=== TEXT EXTRACT ===
-=-=-

V2G technology: what's in it for fleets?
How can vehicle-to-grid (V2G) chargers benefit fleet operators using electric vehicles? We look at a recent White Paper from Nissan, E.ON Drive and Imperial College London that assesses the benefits of V2G for businesses, the grid, and the environment
In recent years, there has been a rising interest in Vehicle to Grid (V2G) technology for addressing some of the wider concerns around electric vehicle adoption, such as helping electricity networks cope with the extra demand. But what are the benefits for fleet operators?
V2G technology allows electricity to flow in both directions to and from electric vehicle batteries, allowing energy stored in the battery to be sold back to the grid when demand for power is high. Vehicles can then charge when demand is lower or renewable generation is high, reducing reliance on fossil-fuelled generation and giving V2G a role in carbon reduction efforts. It can also release capacity on the electricity networks which distribute power around the country.
Fleet vehicles are often uniquely suited to V2G applications, due largely to regular and predictable usage patterns, and the fact that they often return to base at the end of the working day, where they sit idle overnight. This provides perfect conditions for V2G to utilise the energy stored in their batteries, before ensuring the vehicles are fully charged and ready for use again the next morning.
Nissan, E.ON Drive and Imperial College London have been involved in a project, known as e4Future, which has shown how electric vans and cars can support the UK grid and provide a profitable and sustainable solution for business fleets.
The project is one of 21 projects announced by BEIS and OZEV in January 2018 to develop the business proposition and core technology to support V2G deployment in the UK, including large-scale trials.
Nissan, E.ON Drive and Imperial College London have now released a white paper revealing their findings from the trial, which offers supporting recommendations and calls for the introduction of incentives to accelerate widespread adoption of vehicle-to-grid (V2G) charging systems.
It also addresses some of the challenges that will be faced in the early days of V2G, particularly around creating a reliable business case in the context of evolving energy markets and regulation.
Andrew Humberstone, Managing Director of Nissan Motor GB, said: “There is enormous potential in vehicle-to-grid to deliver huge savings, both in financial terms for electricity system operators and vehicle fleets, and in environmental terms, by significantly cutting CO2 emissions across the UK power system.”

-=-=-

=== RECORDS ===

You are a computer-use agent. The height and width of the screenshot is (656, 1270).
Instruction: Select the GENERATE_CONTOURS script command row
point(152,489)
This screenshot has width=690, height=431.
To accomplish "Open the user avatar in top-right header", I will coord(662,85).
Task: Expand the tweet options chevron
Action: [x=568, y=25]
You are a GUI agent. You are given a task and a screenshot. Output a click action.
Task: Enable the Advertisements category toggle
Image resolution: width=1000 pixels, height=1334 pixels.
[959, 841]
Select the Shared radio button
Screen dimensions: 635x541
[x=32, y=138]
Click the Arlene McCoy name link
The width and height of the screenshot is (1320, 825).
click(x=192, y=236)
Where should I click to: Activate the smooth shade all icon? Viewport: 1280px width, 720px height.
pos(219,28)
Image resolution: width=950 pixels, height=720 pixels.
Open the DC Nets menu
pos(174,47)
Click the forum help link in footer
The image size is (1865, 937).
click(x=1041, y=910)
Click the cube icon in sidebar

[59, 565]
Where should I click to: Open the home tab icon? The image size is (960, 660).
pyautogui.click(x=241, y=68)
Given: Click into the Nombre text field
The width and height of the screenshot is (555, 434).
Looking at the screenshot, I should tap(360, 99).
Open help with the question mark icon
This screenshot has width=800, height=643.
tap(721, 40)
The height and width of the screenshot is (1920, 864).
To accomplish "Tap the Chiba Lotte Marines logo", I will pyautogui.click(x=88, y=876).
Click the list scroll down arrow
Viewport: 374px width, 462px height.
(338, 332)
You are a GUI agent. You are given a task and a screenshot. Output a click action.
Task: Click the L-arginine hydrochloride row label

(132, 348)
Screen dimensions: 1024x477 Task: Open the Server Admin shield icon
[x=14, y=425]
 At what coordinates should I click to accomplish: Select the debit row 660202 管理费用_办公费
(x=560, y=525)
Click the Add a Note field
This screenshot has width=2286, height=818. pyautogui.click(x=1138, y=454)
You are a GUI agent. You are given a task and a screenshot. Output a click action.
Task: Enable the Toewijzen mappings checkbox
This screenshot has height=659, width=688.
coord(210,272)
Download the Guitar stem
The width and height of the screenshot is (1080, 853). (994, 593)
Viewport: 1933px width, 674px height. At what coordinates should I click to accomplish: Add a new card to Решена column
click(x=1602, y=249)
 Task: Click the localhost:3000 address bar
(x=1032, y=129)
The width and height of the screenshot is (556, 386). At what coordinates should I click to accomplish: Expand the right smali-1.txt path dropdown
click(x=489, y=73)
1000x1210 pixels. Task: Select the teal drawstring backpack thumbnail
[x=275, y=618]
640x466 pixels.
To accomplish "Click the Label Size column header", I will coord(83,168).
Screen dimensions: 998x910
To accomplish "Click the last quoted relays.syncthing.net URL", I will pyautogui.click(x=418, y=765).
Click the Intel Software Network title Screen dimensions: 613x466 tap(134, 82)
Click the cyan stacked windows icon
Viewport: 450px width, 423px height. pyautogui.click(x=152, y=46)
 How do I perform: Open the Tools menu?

-=-=-

=== PROBLEMS TO SOLVE ===
a: In the records, could you substitute "toolbar" for "sidebar" in the lines starting with the one containing "Select the Shared radio button" and going on through the one containing "pyautogui.click(x=241, y=68)", giving back only those lines with nothing else changed?
b: Could you resume the piece on V2G technology for fleets and carry it on from its last sentence?

=== EXERCISE ANSWERS ===
a:
Select the Shared radio button
Screen dimensions: 635x541
[x=32, y=138]
Click the Arlene McCoy name link
The width and height of the screenshot is (1320, 825).
click(x=192, y=236)
Where should I click to: Activate the smooth shade all icon? Viewport: 1280px width, 720px height.
pos(219,28)
Image resolution: width=950 pixels, height=720 pixels.
Open the DC Nets menu
pos(174,47)
Click the forum help link in footer
The image size is (1865, 937).
click(x=1041, y=910)
Click the cube icon in toolbar

[59, 565]
Where should I click to: Open the home tab icon? The image size is (960, 660).
pyautogui.click(x=241, y=68)

b:
The White Paper indicates that V2G has the potential for reducing carbon emissions from the power system to as low as -243gCO2/km.
It could result in electricity system operation cost savings of up to ￡12,000 per annum per EV and CO2 reduction of approximately 60 tonnes per annum per EV.
What’s more, annual fleet V2G charging benefits could range between ￡700-￡1,250 per vehicle.
The costs associated with V2G
In order to evaluate the business case for V2G, costs associated with the installation and commissioning of V2G chargers must be considered. Generally, the cost of installing a V2G charger today is higher than that of a comparable standard unidirectional charger, due to several reasons. Firstly V2G charger hardware costs are significantly higher due to the fact that the number of produced chargers today is relatively small (and the more complex power electronics required within the unit itself).
However, it is reasonable to assume that these costs will reduce over time due to economies of scale. V2G installation costs (covering electrical and civil works) will be similar to those for comparable standard charging solutions.
There may also be costs association with Distribution Network Operators (DNO). As V2G chargers enable export of electricity to the distribution network, a G99 application must be submitted to DNOs to obtain approval for connection to the grid. Depending on the specifics of the connection request, there may be associated assessment and design fees from the DNOs. The costs for this differ across the various DNO regions.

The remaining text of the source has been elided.